Borrowing money from a loved one: what you should and shouldn’t do
It can be difficult to ask family or friends for a loan but there are ways to make the conversation easier for both parties…
Conversations about money can be difficult. Most of us don’t feel very comfortable talking about our finances with our loved ones and we often end up avoiding the conversation, changing the subject, or putting it off until another time.
But what do you do if you ever find yourself in a situation when managing your finances has become a struggle and you aren’t sure where to turn?
After all; it’s not uncommon to rely on family or friends to help out when times are tough. In fact, our How Britain Lives study shows that around a third (31 per cent) of us have to borrow money at one point or another from friends or family, and more than a fifth (22 per cent) do so just to get by.

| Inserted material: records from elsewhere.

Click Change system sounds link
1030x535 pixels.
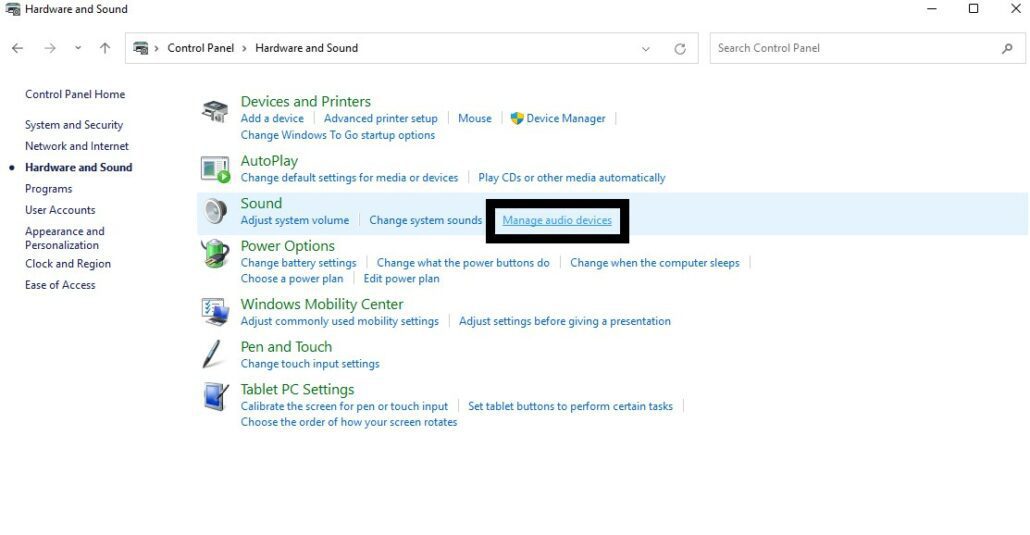(426, 220)
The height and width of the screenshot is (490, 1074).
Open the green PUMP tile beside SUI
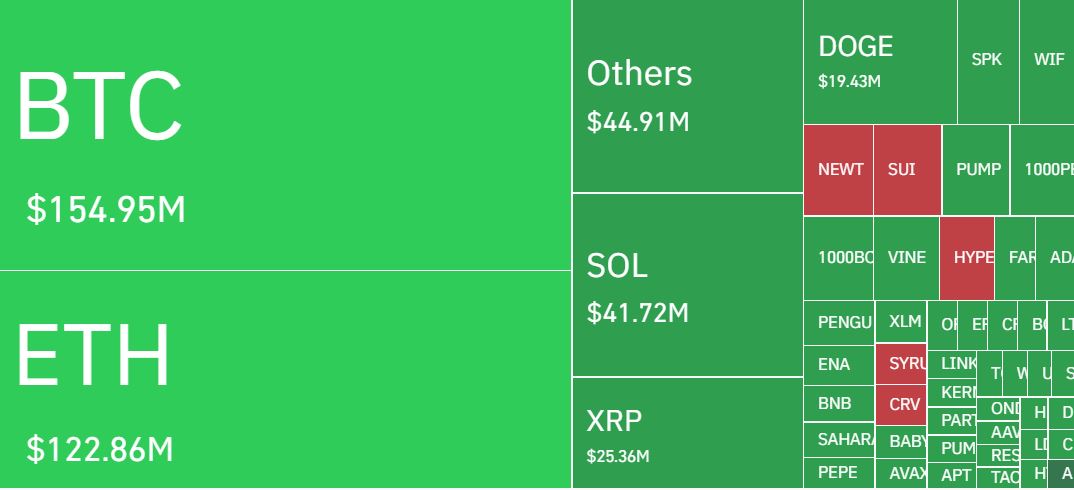click(975, 170)
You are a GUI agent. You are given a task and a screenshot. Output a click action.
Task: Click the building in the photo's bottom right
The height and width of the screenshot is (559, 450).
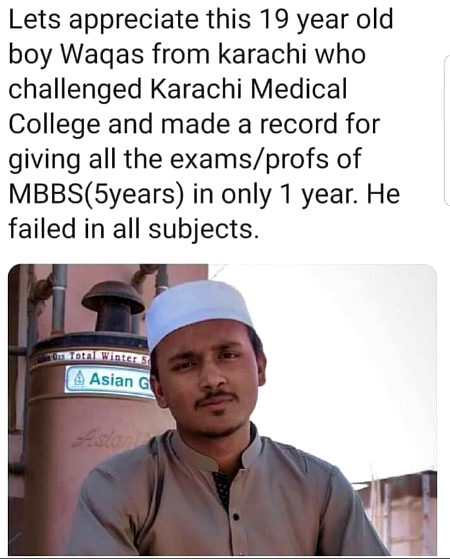(x=396, y=513)
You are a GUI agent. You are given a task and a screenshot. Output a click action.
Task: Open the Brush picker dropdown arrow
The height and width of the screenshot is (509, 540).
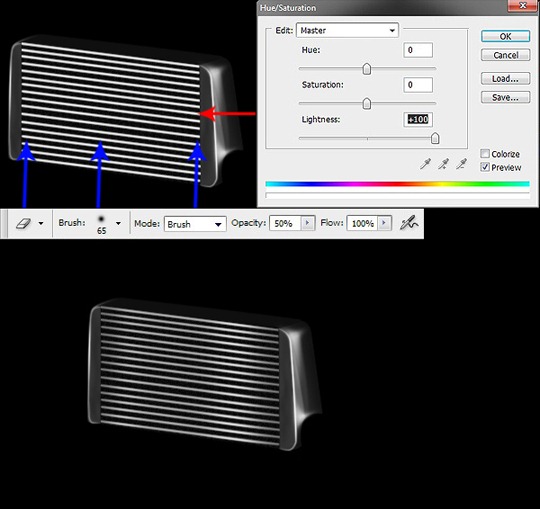118,224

Turning to those closest to us during these times for support can be a good solution, but for many of us, the fear of opening up and talking to our family prevents us from even asking.
Here are some tips to help make the conversation easier.
Work out exactly how much you need to borrow
Gather all the information you need to help you understand exactly how much you need to borrow and for how long. Once you’ve established all the facts, working out a plan for how you will pay the money back becomes much easier.
Sometimes the most overwhelming part about opening up about finances and asking for help is that initial conversation. Going into it prepared and clear on the situation will help to make it seem less daunting.
Be prepared to talk, but also be prepared to listen
If you’re asking for financial support its understandable that the other person might have some questions and concerns. Understand and acknowledge the other person’s point of view and be ready to answer their questions about why you need this money, and any other options you’ve explored.
Our research shows that two thirds (61 per cent) are happy to lend money to family and friends, but some admit that it has caused tension. Clear and open communication from the outset can help reduce the risk of disagreements further down the line.
Don’t borrow more than you are comfortable with
Carefully consider your financial situation to make sure you’re going to be able to pay back what you’re asking for, without having to ask for more money from someone else down the line.
If you do borrow money, draw up a budget of how much you should be spending day to day while the money is in your possession. You should take control of your finances and be aware of all your in-comings and out-goings.
Make a plan together
Reach an agreement about what to do next and keep talking about it. A written plan is always a good idea to make sure you are on the same page throughout.
It’s usually a good idea to put in writing exactly how you’ll pay them back, including details like when you will start to make payments, how much you’ll pay back each month, and how you plan to make the payment. For example, having a standing order in place for repayments might help to build their confidence in both your willingness and ability to pay the loan back.